(Task)
Search for the word "computer" in the entries. Each line that holds it should be copied.

*** Study material ***

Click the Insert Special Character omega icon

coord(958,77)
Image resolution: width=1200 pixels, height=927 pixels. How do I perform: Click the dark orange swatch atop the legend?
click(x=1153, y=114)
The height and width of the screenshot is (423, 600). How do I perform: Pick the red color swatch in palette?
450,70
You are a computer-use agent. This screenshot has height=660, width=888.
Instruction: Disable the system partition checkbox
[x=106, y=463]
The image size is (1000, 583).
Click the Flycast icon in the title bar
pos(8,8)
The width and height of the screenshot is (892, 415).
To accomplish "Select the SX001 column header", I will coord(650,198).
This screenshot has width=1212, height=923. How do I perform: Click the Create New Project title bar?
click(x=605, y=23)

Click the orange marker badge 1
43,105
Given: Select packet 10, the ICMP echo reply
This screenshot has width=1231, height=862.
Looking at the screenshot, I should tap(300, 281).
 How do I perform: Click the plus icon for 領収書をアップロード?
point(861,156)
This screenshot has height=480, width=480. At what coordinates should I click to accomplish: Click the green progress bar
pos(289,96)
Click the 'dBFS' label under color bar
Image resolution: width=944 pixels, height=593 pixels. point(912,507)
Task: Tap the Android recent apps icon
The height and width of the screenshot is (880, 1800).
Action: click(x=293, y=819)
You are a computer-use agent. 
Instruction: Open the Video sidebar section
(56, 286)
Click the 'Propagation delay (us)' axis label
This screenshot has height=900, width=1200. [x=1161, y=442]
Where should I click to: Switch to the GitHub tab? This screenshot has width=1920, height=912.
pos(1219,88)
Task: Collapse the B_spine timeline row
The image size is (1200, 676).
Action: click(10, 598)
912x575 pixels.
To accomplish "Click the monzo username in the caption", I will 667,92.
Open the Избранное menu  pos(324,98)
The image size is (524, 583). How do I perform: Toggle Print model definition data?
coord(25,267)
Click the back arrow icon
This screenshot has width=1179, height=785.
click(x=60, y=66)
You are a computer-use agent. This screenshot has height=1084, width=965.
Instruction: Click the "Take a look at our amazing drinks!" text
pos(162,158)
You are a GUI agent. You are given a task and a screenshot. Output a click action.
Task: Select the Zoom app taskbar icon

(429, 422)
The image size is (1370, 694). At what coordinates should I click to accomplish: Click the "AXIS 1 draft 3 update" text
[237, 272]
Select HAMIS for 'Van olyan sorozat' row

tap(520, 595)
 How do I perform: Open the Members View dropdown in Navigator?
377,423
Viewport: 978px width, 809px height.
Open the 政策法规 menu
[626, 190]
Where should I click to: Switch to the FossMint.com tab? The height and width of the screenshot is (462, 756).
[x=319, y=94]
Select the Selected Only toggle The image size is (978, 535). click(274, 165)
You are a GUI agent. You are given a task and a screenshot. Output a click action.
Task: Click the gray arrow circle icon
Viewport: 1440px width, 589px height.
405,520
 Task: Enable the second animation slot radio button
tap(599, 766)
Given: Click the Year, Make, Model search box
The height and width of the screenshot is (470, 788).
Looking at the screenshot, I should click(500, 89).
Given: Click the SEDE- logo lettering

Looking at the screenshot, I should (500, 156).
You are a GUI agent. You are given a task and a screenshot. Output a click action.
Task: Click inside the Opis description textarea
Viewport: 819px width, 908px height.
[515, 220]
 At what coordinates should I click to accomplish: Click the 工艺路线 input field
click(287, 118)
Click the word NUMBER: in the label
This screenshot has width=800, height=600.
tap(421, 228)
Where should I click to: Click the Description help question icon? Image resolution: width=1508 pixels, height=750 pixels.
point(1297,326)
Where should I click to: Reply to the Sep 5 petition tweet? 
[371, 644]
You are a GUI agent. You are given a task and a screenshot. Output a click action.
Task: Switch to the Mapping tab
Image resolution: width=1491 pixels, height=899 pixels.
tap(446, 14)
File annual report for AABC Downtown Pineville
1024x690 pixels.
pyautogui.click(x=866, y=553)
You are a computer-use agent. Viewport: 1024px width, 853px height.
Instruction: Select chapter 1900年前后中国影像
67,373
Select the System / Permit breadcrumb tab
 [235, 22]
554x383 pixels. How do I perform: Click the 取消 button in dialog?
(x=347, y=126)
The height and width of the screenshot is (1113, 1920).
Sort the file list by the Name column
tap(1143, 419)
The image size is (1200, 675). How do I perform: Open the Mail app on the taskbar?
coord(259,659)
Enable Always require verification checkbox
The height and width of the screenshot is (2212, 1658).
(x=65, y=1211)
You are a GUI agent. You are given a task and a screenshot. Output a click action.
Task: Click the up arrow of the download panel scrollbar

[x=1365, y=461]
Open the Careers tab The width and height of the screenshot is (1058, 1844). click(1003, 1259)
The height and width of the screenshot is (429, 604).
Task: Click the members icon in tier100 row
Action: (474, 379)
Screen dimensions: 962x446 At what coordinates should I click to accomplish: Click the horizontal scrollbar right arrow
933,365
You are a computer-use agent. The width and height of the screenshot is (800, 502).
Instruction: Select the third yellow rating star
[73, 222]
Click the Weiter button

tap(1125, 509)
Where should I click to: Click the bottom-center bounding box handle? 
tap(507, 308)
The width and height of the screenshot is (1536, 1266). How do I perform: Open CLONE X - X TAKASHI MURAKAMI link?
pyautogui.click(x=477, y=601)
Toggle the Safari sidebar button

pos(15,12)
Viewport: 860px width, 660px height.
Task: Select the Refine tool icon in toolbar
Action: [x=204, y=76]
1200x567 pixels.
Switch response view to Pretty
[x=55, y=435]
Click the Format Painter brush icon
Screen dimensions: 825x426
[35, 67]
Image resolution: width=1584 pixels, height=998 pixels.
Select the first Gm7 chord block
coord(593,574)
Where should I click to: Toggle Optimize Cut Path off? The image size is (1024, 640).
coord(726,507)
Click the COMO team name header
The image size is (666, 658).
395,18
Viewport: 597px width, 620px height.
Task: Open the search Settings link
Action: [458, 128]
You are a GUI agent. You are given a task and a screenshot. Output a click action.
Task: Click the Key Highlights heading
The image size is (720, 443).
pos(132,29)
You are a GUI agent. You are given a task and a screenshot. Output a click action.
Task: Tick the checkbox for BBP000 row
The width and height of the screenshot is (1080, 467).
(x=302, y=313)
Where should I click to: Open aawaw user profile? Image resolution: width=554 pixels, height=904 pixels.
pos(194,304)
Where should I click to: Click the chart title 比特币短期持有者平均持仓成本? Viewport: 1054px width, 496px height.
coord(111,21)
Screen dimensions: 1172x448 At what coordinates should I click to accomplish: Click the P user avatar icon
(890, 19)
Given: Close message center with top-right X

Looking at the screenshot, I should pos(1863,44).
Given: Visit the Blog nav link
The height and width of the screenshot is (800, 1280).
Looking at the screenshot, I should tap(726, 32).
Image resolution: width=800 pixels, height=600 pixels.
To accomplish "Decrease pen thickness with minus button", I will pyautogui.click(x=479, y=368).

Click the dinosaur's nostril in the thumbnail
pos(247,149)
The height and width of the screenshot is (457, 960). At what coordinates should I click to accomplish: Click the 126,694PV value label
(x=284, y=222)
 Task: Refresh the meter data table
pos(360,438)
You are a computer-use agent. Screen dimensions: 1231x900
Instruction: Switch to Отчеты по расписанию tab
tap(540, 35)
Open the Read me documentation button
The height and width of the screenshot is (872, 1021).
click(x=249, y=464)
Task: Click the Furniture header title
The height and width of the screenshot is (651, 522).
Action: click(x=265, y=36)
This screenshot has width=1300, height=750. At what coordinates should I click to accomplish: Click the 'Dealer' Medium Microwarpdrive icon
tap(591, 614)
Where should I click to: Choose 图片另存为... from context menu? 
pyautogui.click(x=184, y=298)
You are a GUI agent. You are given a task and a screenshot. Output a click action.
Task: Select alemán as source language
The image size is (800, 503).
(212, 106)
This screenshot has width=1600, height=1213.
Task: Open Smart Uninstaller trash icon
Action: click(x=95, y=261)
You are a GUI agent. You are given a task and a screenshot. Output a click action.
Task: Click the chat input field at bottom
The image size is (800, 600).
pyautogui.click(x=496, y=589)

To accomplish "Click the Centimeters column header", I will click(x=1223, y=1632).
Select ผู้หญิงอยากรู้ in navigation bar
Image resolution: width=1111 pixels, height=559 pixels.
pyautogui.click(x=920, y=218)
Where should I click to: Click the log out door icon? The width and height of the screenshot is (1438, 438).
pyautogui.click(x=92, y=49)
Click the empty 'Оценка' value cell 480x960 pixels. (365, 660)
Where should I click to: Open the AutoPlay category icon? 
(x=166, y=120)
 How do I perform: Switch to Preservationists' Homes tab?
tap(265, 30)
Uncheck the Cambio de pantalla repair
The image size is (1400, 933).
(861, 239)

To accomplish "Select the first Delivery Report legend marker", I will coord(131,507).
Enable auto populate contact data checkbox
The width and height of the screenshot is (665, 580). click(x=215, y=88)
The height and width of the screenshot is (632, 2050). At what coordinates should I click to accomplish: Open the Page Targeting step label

***

(Written answer)
You are a computer-use agent. This screenshot has height=660, width=888.
You are a computer-use agent. 
You are a computer-use agent. This screenshot has height=1084, width=965.
You are a computer-use agent. Viewport: 1024px width, 853px height.
You are a computer-use agent. The width and height of the screenshot is (800, 502).
You are a computer-use agent. Screen dimensions: 1231x900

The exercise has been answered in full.